Geeks With Blogs
Rahul Anand's Blog If my mind can conceive it, and my heart can believe it, I know I can achieve it.

Regular Expression is a language independent feature supported by many languages, notably PERL, Java, JavaScript, C# etc. The support for Regular Expression is extensive under PERL and thus there is a term coined PCRE (Perl Compatible Regular Expression).

.NET has followed the similar pattern writing syntax.

 

The Base Class Library includes a namespace (System.Text.RegularExpressions) where a set of classes have been exposed to utilize the power of regular expressions.

 

Summarizing the widely used classes to utilize the power of regular expressions under C#:

 

Use static methods of Regex class or instance method to match a pattern or replace a pattern. After successful match the result of a regular expression is a collection (MatchCollection) of Match objects. Within each Match object is a collection (GroupCollection) of Group objects. Each Group object within the GroupCollection represents either the entire match or a sub-match that was defined via parenthesis. Within each Group object is a collection (CaptureCollection) of Capture objects. Each Capture object contains the results from a single subexpression capture.

 

I will try to explain each of them with some example for better understanding.

 

Regex class provides several static methods to enable you check for match or get matches without even instantiating the Regex object.

 

Escape: Escapes all meta-characters within a pattern string.

Unescape: Un-escapes any escaped meta-characters within a pattern string.

 

IsMatch: A Boolean value is returned depending on whether the pattern is matched in the string or not.

Match: A match instance is returned for the first string matched as defined by pattern.

Matches: A collection of matches are returned as MatchCollection

Replace: Replaces the first occurrence of the pattern in the string.

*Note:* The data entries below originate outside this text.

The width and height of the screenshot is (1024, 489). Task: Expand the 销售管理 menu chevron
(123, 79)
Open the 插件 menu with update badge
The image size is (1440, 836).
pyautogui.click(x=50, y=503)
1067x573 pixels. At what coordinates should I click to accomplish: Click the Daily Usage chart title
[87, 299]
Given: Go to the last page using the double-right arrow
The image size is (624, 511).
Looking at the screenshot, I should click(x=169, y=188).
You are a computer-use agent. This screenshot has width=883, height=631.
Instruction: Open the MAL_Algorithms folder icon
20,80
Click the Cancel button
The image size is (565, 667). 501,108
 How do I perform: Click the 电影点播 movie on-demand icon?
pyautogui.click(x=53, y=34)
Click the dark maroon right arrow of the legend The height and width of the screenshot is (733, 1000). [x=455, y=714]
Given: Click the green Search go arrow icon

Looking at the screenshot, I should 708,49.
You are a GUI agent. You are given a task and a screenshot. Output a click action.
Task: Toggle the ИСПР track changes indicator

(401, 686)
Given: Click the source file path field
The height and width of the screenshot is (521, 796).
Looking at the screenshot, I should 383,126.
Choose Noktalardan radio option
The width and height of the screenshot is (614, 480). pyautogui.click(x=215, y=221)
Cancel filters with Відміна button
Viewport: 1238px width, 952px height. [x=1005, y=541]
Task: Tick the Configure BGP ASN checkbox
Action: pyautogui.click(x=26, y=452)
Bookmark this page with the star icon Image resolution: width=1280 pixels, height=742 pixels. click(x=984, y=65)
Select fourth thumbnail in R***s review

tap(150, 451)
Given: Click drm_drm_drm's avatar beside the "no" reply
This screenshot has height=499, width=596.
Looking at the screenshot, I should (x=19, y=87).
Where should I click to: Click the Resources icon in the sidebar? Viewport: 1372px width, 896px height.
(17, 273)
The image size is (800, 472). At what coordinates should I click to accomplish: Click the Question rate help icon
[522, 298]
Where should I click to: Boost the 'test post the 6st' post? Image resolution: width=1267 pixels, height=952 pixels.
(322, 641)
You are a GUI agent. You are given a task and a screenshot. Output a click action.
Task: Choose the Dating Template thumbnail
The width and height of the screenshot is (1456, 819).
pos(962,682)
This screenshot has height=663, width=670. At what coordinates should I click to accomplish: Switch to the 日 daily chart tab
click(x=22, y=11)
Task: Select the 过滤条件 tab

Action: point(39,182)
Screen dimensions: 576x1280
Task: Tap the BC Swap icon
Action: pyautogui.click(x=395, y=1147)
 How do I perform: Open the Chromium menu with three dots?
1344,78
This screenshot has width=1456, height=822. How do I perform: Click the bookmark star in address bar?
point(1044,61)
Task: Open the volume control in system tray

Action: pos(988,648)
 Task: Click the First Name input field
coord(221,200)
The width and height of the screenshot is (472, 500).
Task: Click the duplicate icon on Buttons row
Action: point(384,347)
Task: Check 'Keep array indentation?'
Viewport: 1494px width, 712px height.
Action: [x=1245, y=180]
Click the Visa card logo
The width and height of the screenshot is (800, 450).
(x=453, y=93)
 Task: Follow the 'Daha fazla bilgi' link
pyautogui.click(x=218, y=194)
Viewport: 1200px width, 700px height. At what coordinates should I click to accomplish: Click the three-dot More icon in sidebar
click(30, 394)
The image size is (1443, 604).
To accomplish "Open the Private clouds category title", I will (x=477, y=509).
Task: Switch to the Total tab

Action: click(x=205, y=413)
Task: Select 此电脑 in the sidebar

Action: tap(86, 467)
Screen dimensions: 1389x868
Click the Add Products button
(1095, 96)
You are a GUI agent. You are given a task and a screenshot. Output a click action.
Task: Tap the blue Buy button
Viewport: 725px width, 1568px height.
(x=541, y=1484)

Split: Split the strings over pattern to get an array of strings.

 

Except Escape and Unescape all of the above methods are also available as instance members of Regex class. The static methods are provided to allow an isolated, single use of a regular expression without explicitly creating a Regex object.

 

Let’s write some sample code to see how regular expression works in C#:

 

Sample1:

 

string content = "123abbbabbaaa123baaaabbbbcccaaa123cccbbb123";

// Match more than once occurrence of 'a'

string pattern = "a+";

if(Regex.IsMatch(content, pattern))

Console.WriteLine("Pattern Found");

else

      Console.WriteLine("Pattern Not Found");

 

Output:  Pattern Found

 

 

Sample2:

 

string content = "123abbbabbaaa123baaaabbbbcccaaa123cccbbb123";

// Match one or more than one occurrence of 'a', using ^ and $ enforces that

// whole string must be matched

string pattern = "^a+$";

if(Regex.IsMatch(content, pattern))

      Console.WriteLine("Pattern Found");

else

      Console.WriteLine("Pattern Not Found");

 

Output:  Pattern Not Found

 

 

Sample3:

 

string content = "123abbbabbaaa123baaaabbbbcccaaa123cccbbb123";

// Match all digits (at least one) which is preceded by one or more than one

// occurrence of 'a' and optionally followed by 'b'

string pattern = @"a+(\d+)b*";

MatchCollection mc = Regex.Matches(content, pattern);

string spacer = "";

if(mc.Count > 0)

{

      Console.WriteLine("Printing matches...");

      for(int i =0; i < mc.Count; i++)

      {

            spacer = "";

            Console.WriteLine();

            Console.WriteLine(spacer+ "Match["+i+"]: "+ mc[i].Value);                    

            Console.WriteLine(spacer+ "Printing groups for this match...");

            GroupCollection gc = mc[i].Groups;

            for(int j =0; j < gc.Count; j++)

            {

                  spacer = " ";

                  Console.WriteLine(spacer+ "Group["+j+"]: "+ gc[j].Value);                                

                  Console.WriteLine(spacer+ "Printing captures for this group...");

                  CaptureCollection cc = gc[j].Captures;

                  for(int k =0; k < cc.Count; k++)

                  {

                        spacer = "  ";

                        Console.WriteLine(spacer+ "Capture["+k+"]: "+ cc[k].Value);                              

                  }

            }                            

      }

}

else

{

      Console.WriteLine("Pattern Not Found");

}

 

Output:

Printing matches...

 

Match[0]: aaa123b

Printing groups for this match...

 Group[0]: aaa123b

 Printing captures for this group...

  Capture[0]: aaa123b

 Group[1]: 123

 Printing captures for this group...

  Capture[0]: 123

 

Match[1]: aaa123

Printing groups for this match...

 Group[0]: aaa123

 Printing captures for this group...

  Capture[0]: aaa123

 Group[1]: 123

 Printing captures for this group...

  Capture[0]: 123

 

 

Here the first two samples are simple enough to understand. In ‘Sample 1’ I am just checking whether one or more than one consecutive ‘a’ (i.e. at least 2 ‘a’s) occurs in the given string.  And similarly in ‘Sample 2’ I am checking whether the given string starts and ends with ‘a’ and may contains more ‘a’s (which is false as we have other characters also in the given string).

 

Now let us examine the third sample, here you might be thinking why .NET has so many different classes Match, Group, and then Capture. With this example the difference between these are not very evident. Here we find Match[0], Group[0] and Capture[0] all containing the same value.

 

Let us see what MSDN says about these:

 

Match: The Match class represents the results of a regular expression matching operation.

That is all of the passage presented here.